Allison made a connection with MSU trombone professor Michael Dease at the Brevard Music Center, where Dease runs a summer music camp. 

He was gravitating toward New York, but Dease nudged him to consider MSU. 

He said it’s been the best educational experience of his life, but he was unsure at first about moving to Lansing. 

“It’s the capital, but it’s even smaller than Knoxville,” he marveled. But the state’s rich jazz life has kept him busy with gigs from Detroit to Kalamazoo, Ann Arbor, Detroit, Grand Rapids and beyond. 

At MSU, he found the faculty not only to be world-class jazz artists, but also educators with a purview stretching far beyond music. 
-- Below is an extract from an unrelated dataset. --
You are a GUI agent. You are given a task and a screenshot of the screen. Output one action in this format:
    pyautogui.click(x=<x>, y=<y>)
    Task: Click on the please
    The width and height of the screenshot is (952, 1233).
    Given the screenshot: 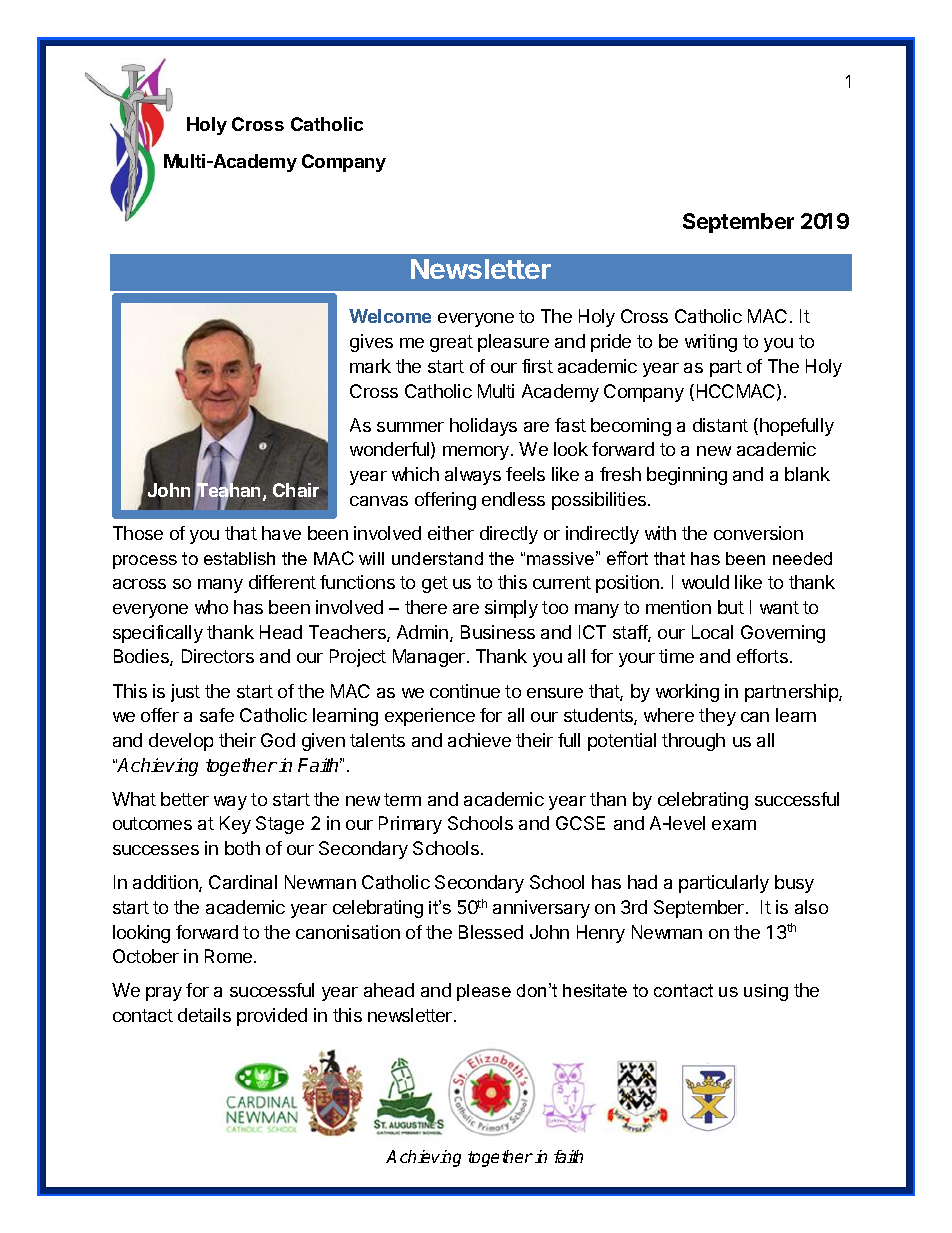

“They want you to understand the implications of the music and the world at large, the government, even race issues,” he said. 

At JazzFest, Allison will be joined by Michael J. Reed on drums and MSU bass student Jonathan Müir-Cotton. 

He’ll take his New York trio, with MSU grad (and “Late Show with Stephen Colbert” house bassist) Endea Owens and drummer Charles Gould, to his old stomping grounds of Charlotte and environs for a tour this fall.